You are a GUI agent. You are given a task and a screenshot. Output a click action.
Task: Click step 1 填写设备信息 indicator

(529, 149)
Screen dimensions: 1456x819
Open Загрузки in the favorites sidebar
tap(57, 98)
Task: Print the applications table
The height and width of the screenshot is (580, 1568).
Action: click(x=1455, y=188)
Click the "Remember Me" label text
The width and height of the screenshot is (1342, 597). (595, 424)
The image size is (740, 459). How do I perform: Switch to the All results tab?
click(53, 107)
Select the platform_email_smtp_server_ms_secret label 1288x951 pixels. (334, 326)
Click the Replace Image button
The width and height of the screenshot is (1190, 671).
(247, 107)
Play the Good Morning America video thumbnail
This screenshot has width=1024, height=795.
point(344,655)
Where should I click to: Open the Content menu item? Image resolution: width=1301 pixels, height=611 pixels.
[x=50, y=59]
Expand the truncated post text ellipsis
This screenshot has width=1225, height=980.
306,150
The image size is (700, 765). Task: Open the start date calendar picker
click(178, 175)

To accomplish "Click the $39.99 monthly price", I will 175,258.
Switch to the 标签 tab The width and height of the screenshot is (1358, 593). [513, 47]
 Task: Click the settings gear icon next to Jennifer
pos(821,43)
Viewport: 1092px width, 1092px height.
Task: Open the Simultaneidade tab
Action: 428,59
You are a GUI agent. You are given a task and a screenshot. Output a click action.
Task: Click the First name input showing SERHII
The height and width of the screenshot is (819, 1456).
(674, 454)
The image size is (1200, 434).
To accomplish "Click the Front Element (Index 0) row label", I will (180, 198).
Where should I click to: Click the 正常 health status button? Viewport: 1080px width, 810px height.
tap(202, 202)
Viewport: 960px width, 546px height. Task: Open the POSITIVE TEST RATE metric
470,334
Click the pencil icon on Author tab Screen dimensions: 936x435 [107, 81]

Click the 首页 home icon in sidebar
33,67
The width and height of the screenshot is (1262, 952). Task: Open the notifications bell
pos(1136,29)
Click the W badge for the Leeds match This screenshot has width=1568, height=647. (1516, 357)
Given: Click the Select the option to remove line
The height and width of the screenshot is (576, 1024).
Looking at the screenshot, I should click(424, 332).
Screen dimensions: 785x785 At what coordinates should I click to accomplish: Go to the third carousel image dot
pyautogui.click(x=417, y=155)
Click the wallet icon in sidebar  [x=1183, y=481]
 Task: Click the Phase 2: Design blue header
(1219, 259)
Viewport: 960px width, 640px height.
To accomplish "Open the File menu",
****
[TASK PROMPT] Give all of the records above again, putting "side panel" in place of every "sidebar" and leaving everything else unchanged.

[IN RESPONSE]
You are a GUI agent. You are given a task and a screenshot. Output a click action.
Task: Click step 1 填写设备信息 indicator

(529, 149)
Screen dimensions: 1456x819
Open Загрузки in the favorites side panel
tap(57, 98)
Task: Print the applications table
The height and width of the screenshot is (580, 1568).
Action: click(x=1455, y=188)
Click the "Remember Me" label text
The width and height of the screenshot is (1342, 597). (595, 424)
The image size is (740, 459). How do I perform: Switch to the All results tab?
click(53, 107)
Select the platform_email_smtp_server_ms_secret label 1288x951 pixels. (334, 326)
Click the Replace Image button
The width and height of the screenshot is (1190, 671).
(247, 107)
Play the Good Morning America video thumbnail
This screenshot has width=1024, height=795.
point(344,655)
Where should I click to: Open the Content menu item? Image resolution: width=1301 pixels, height=611 pixels.
[x=50, y=59]
Expand the truncated post text ellipsis
This screenshot has width=1225, height=980.
306,150
The image size is (700, 765). Task: Open the start date calendar picker
click(178, 175)

To accomplish "Click the $39.99 monthly price", I will 175,258.
Switch to the 标签 tab The width and height of the screenshot is (1358, 593). [513, 47]
 Task: Click the settings gear icon next to Jennifer
pos(821,43)
Viewport: 1092px width, 1092px height.
Task: Open the Simultaneidade tab
Action: 428,59
You are a GUI agent. You are given a task and a screenshot. Output a click action.
Task: Click the First name input showing SERHII
The height and width of the screenshot is (819, 1456).
(674, 454)
The image size is (1200, 434).
To accomplish "Click the Front Element (Index 0) row label", I will (180, 198).
Where should I click to: Click the 正常 health status button? Viewport: 1080px width, 810px height.
tap(202, 202)
Viewport: 960px width, 546px height. Task: Open the POSITIVE TEST RATE metric
470,334
Click the pencil icon on Author tab Screen dimensions: 936x435 [107, 81]

Click the 首页 home icon in side panel
33,67
The width and height of the screenshot is (1262, 952). Task: Open the notifications bell
pos(1136,29)
Click the W badge for the Leeds match This screenshot has width=1568, height=647. (1516, 357)
Given: Click the Select the option to remove line
The height and width of the screenshot is (576, 1024).
Looking at the screenshot, I should click(424, 332).
Screen dimensions: 785x785 At what coordinates should I click to accomplish: Go to the third carousel image dot
pyautogui.click(x=417, y=155)
Click the wallet icon in side panel  [x=1183, y=481]
 Task: Click the Phase 2: Design blue header
(1219, 259)
Viewport: 960px width, 640px height.
To accomplish "Open the File menu",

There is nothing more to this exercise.